# B12 reliability/problem



## LSDisk0 (Dec 8, 2011)

so friday i went to san fransisco, 400 mile drive from LA up there, 6, almost 7 hour drive to there going through hilly areas then it was just straight open road up the i-5 for 4 and a half hours. my engine was great when i got there and when i went to head back to LA about..... 200-250 miles into my trip my engine started to tick really obnoxiously.
turned the car off for about an hour to cool it down let the fan run with motor off for about 15 minutes then another 45 for air cooling. got some food and when i went to leave turned the car on and the engine sounded, well like a diesel. the higher the RPM the faster the tick. checked my oil it was super dirty. changed the oil when i woke up this afternoon hoping that it might dissipate the sound a bit, did nothing.
its coming from one of the left cylinders. 
now when the cars cold it does it and the sound dies down A LOT when its warm, but last night when the car was cold, warm, or about to over heat it did it.
Im thinking either I need to do a valve job, valve/rocker adjustment, or im gonna need to replace my lifters.
What do I have to do?  
and if its not MAJOR im not gonna do it till i have money so I can change my valve cover so its not so dull and grey, or just paint the one i have now.


----------



## Crazy-Mart (Jul 14, 2002)

ga16i or e16 ?.. e16 have mecanical lifter that are ajustable... the ga16 one has hydrolic lifters.....


----------



## LSDisk0 (Dec 8, 2011)

I have a GA; but the rockers are still adjustable.
My car stopped making the noise, I think it was just the bad gas that was in it....


----------



## fairlanephantom (Feb 3, 2010)

I ran into this before when I did a head gasket on my E16. With a rubber hose I listened to the engine and it sounded like cylinder one was ticking really bad Ben after valve adjustment. Turned out to be a bad exhaust manifold gasket, the gasket set still goes for less than $10. I'd say try it out considering how easy it is on these.


----------



## LSDisk0 (Dec 8, 2011)

I blew my motor today, the problem I had was because it was low on oil. changed the oil and got cleaner gas and the problem went away.
I blew out my head gasket a couple days ago and had to keep driving it, thank god it wasnt so bad that it went into my oil it just poured out under my intake. put water in it every time i stopped driving; then on my way home it over heated and the cylinders seized up. so either gotta rebuild my GA16ca or just rebuild a SR20 and toss it in


----------



## Darkone121 (Aug 19, 2010)

LSDisk0 said:


> I blew my motor today, the problem I had was because it was low on oil. changed the oil and got cleaner gas and the problem went away.
> I blew out my head gasket a couple days ago and had to keep driving it, thank god it wasnt so bad that it went into my oil it just poured out under my intake. put water in it every time i stopped driving; then on my way home it over heated and the cylinders seized up. so either gotta rebuild my GA16ca or just rebuild a SR20 and toss it in


Damn dude, that sucks ass. I blew my GA16i driving on I-5 exiting in sacramento. I think the water pump stopped working or the thermostat was most likely bad. -_-

Currently putting a CA18 in mine now though. :]


----------

------------------------------------------------------------

Given task 1 => List the username of each person who posted in the forum thread about the B12 engine.

------------------------------------------------------------

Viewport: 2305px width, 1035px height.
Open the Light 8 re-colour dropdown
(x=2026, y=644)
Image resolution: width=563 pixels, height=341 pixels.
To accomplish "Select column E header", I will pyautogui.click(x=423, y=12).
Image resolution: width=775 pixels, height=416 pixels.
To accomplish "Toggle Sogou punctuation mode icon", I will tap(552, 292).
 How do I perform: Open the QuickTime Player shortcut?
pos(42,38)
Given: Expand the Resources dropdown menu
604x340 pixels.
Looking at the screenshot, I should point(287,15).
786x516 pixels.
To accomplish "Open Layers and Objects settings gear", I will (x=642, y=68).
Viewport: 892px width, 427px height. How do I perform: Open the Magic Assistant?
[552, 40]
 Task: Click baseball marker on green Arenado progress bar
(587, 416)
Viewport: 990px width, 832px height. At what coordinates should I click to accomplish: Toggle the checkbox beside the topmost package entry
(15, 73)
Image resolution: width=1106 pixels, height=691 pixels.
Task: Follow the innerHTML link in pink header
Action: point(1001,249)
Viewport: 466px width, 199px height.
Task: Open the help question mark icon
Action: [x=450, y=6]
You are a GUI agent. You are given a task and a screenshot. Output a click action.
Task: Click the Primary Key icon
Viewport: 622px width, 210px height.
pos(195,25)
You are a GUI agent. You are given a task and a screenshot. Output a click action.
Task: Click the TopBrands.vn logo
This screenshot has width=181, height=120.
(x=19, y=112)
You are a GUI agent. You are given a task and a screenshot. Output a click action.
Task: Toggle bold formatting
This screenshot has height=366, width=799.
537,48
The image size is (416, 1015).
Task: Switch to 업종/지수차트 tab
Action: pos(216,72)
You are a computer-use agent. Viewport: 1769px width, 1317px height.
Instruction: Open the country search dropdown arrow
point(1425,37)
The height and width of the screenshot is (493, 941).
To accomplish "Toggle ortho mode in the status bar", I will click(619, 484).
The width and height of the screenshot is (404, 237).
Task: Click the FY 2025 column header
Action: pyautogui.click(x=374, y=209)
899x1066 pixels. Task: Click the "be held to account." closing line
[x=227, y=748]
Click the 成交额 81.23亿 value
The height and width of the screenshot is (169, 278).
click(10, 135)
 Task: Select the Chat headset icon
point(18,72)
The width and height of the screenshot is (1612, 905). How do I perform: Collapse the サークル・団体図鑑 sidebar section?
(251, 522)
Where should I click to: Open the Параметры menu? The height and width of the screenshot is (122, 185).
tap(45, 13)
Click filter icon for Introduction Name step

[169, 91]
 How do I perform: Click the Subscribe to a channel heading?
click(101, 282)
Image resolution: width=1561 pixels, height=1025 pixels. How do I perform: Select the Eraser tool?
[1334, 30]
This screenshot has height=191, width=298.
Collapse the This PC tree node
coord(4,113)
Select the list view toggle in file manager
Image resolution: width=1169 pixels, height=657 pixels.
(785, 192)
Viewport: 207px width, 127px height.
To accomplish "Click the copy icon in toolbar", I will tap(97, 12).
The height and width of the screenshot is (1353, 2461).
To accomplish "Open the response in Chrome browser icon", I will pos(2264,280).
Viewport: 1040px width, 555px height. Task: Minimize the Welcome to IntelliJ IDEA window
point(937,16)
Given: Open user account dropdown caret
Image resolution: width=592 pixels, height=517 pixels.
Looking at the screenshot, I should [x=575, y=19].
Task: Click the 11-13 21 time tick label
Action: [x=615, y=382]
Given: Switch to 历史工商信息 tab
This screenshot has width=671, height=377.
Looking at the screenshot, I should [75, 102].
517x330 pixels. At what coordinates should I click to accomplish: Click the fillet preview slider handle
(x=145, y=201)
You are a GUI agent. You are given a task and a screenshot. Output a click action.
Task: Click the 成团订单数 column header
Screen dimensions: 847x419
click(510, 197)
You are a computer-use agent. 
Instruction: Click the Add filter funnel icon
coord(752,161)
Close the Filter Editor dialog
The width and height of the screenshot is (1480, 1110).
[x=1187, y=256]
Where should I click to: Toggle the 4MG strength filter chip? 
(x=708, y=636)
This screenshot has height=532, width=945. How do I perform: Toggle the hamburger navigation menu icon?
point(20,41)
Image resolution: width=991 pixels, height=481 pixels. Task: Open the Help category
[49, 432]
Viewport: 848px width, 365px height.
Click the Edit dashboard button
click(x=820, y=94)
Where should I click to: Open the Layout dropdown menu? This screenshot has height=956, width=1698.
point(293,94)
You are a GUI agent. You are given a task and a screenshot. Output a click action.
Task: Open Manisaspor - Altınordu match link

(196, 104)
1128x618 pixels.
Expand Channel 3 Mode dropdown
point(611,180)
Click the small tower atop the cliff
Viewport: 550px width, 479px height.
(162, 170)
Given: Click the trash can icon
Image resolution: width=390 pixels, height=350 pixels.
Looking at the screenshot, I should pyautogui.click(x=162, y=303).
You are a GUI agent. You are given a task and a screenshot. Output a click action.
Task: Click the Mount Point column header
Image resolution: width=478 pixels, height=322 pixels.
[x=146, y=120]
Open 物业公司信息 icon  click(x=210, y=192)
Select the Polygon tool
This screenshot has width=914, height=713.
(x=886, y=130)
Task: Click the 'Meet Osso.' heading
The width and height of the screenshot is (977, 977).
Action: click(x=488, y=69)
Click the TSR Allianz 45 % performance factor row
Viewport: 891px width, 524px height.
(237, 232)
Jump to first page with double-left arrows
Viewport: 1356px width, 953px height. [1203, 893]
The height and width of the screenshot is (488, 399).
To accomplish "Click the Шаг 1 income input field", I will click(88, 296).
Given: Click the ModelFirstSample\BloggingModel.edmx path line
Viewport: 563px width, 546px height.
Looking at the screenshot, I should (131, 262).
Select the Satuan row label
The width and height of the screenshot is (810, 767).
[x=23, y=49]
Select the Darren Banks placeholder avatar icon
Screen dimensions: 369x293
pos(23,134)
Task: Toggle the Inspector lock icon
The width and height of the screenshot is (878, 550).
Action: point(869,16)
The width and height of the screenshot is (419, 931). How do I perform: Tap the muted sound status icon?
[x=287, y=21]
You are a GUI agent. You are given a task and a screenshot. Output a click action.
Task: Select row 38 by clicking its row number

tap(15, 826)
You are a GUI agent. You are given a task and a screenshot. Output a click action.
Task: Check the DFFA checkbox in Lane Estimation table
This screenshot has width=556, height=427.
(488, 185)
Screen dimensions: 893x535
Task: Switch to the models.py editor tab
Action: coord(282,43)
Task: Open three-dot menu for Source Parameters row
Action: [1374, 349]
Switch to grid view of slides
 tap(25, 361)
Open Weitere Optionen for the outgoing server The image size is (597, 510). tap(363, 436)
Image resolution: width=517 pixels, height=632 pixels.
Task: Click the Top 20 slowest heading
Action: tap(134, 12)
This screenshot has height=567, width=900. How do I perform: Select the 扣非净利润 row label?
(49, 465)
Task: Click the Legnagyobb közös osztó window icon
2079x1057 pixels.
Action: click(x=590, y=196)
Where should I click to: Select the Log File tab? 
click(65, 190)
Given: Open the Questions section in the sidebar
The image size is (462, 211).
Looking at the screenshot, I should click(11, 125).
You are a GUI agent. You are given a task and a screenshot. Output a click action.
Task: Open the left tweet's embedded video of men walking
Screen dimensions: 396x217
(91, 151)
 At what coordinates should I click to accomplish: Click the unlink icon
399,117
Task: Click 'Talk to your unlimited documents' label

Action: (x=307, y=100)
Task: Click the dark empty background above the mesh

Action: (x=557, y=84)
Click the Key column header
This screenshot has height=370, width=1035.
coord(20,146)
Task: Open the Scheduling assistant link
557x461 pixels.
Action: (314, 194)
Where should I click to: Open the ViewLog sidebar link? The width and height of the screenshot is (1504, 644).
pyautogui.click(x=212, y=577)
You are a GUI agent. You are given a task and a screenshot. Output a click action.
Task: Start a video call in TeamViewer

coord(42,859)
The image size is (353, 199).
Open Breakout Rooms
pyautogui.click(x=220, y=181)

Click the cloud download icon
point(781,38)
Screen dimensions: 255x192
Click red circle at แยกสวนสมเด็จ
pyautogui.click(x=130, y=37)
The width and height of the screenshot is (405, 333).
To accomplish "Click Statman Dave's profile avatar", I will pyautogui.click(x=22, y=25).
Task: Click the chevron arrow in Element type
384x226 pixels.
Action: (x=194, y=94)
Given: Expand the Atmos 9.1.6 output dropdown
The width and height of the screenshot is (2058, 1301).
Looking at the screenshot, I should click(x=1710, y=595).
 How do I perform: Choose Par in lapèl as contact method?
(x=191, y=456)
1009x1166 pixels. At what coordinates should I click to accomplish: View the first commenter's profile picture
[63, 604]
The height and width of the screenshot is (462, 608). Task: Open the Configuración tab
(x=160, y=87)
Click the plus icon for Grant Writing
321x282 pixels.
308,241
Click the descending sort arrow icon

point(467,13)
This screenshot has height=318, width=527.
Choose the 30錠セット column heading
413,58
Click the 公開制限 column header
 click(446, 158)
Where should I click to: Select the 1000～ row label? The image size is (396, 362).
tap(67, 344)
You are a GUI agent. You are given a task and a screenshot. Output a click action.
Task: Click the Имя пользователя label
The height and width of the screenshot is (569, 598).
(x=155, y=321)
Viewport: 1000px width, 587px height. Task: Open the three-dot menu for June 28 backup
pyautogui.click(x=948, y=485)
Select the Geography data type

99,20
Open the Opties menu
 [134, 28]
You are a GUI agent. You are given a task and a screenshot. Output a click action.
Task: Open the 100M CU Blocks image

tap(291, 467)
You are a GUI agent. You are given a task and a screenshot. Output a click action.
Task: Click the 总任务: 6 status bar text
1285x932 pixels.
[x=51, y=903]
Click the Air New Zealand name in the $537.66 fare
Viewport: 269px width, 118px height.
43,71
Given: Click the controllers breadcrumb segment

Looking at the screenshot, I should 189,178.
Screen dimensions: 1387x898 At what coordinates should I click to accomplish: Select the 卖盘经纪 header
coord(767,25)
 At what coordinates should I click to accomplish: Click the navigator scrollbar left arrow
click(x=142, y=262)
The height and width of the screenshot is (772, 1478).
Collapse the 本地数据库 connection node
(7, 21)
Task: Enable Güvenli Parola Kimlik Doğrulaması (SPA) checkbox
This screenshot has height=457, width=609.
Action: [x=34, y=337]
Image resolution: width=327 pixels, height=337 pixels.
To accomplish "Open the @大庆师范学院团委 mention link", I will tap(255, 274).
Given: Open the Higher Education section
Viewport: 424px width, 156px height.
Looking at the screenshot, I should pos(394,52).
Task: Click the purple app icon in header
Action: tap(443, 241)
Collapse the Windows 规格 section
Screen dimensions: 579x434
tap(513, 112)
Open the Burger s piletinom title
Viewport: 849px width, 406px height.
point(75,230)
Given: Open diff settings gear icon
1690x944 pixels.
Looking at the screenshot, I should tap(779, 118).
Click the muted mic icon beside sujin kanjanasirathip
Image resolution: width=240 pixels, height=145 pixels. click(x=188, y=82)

------------------------------------------------------------

Given task 2 => Locate each line in the listing that has the word "sidebar" and copy those lines out.

Full output 1 => LSDisk0, Crazy-Mart, fairlanephantom, Darkone121

Full output 2 =>
The width and height of the screenshot is (1612, 905). How do I perform: Collapse the サークル・団体図鑑 sidebar section?
Given: Open the Questions section in the sidebar
Where should I click to: Open the ViewLog sidebar link? The width and height of the screenshot is (1504, 644).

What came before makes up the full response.